● Exercise goal:
Examine the records below and count how many lines contain the string "agent". Give only the number.

Saved data entries:
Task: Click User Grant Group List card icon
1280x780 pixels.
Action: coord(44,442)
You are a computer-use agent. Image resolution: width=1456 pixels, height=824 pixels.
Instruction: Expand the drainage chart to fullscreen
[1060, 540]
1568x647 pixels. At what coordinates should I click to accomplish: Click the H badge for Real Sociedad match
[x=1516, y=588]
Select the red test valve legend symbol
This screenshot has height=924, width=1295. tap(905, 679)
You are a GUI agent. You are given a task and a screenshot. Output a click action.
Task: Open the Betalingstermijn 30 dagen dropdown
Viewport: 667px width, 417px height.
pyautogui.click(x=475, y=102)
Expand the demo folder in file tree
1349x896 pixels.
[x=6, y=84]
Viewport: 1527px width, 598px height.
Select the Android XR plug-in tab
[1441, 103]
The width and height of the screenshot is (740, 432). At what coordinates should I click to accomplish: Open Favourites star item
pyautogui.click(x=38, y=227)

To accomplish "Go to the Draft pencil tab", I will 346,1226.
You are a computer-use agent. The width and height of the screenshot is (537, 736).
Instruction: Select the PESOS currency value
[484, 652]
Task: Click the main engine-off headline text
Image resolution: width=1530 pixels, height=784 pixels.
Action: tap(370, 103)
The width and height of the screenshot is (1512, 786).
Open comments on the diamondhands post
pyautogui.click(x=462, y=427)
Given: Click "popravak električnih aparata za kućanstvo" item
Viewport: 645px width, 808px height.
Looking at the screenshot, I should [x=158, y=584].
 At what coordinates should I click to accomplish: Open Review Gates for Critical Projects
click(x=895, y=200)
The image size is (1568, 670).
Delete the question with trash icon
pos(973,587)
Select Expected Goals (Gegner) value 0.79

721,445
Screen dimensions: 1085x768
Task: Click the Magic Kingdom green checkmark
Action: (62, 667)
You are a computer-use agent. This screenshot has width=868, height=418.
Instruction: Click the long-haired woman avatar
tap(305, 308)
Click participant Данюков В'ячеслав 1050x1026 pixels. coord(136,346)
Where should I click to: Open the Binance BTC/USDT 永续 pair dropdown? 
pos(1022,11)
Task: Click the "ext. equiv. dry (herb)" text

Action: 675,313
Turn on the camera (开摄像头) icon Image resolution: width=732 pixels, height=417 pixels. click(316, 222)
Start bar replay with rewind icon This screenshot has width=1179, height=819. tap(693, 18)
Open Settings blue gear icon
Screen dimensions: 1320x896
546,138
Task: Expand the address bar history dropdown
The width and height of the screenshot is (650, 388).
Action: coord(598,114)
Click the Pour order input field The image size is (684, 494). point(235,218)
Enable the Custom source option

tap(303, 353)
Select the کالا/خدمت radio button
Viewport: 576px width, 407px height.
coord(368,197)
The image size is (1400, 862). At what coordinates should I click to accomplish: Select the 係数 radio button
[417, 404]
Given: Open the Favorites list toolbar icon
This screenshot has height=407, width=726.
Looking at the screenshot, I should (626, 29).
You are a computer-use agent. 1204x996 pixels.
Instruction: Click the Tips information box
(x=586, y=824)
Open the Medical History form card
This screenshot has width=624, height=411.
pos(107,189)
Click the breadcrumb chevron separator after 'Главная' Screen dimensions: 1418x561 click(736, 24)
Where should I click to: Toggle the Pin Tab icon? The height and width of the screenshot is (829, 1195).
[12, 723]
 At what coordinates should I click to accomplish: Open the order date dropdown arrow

● Solved exercise:
5